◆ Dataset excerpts
---*---
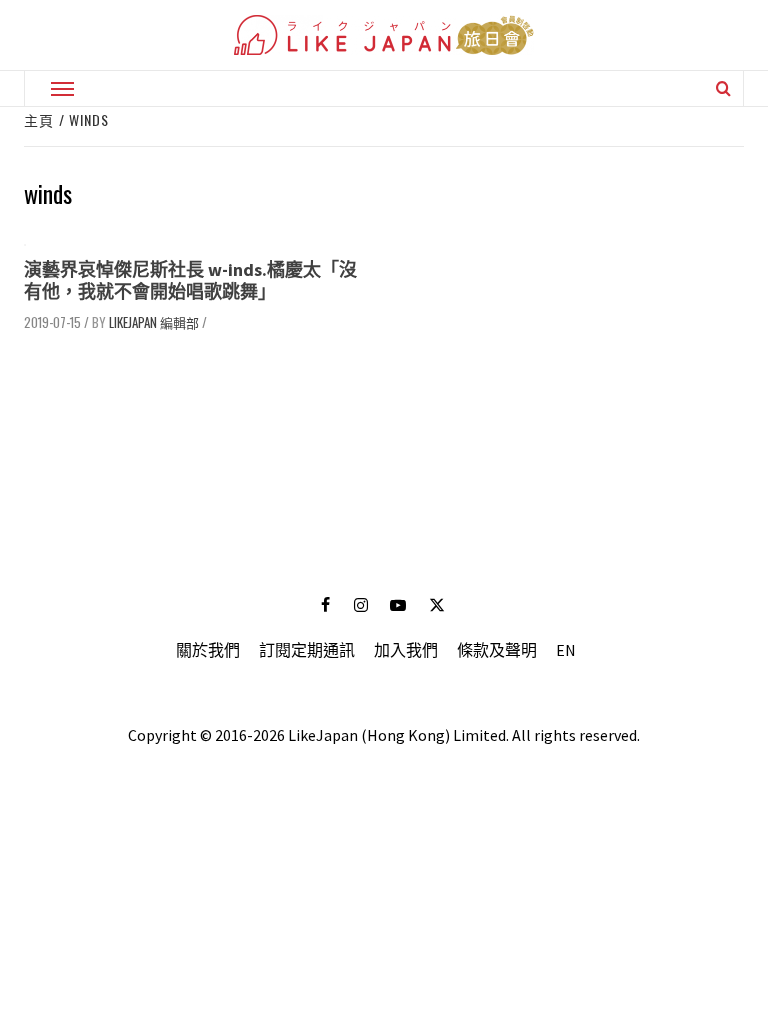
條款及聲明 (497, 650)
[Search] (723, 88)
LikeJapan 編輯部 (154, 322)
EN (566, 650)
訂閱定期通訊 (307, 650)
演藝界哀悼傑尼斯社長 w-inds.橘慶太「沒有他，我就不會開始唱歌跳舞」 (190, 280)
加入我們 (406, 650)
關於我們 (208, 650)
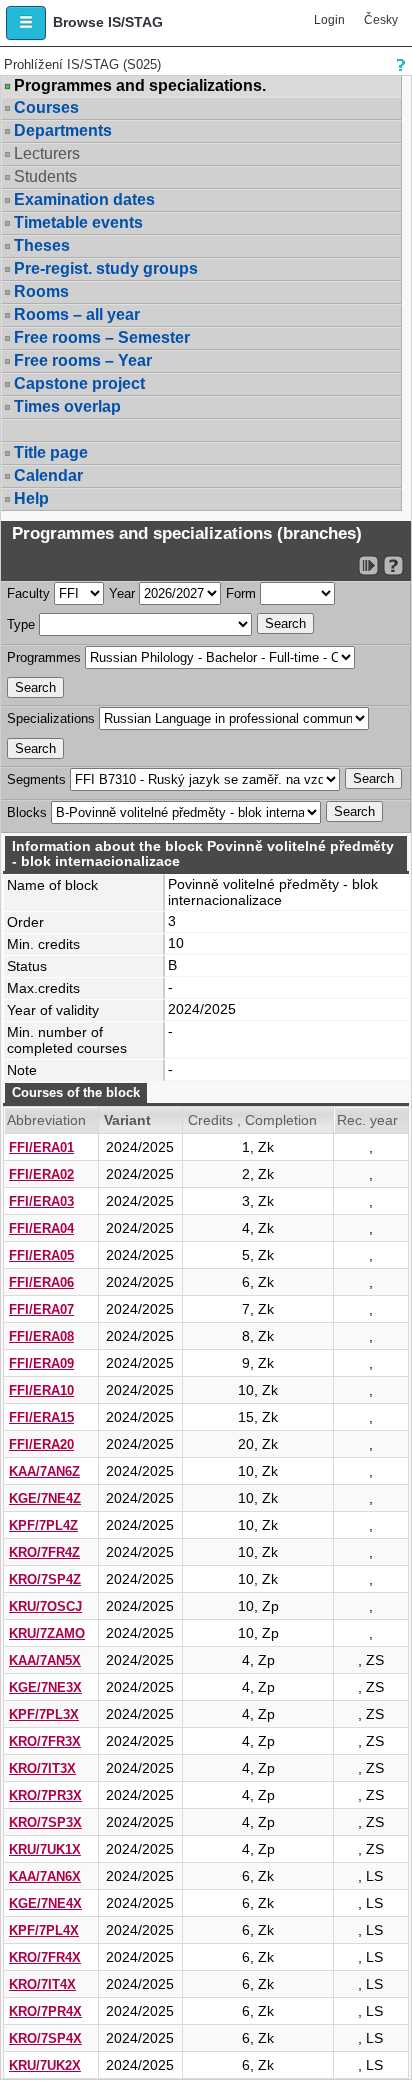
---*---
◆ The problem
All records above are to be repeated exactly, with the images left out.

◆ Worked solution
條款及聲明 (497, 650)
[Search] (723, 88)
LikeJapan 編輯部 (154, 322)
EN (566, 650)
訂閱定期通訊 (307, 650)
演藝界哀悼傑尼斯社長 w-inds.橘慶太「沒有他，我就不會開始唱歌跳舞」 (190, 280)
加入我們 (406, 650)
關於我們 (208, 650)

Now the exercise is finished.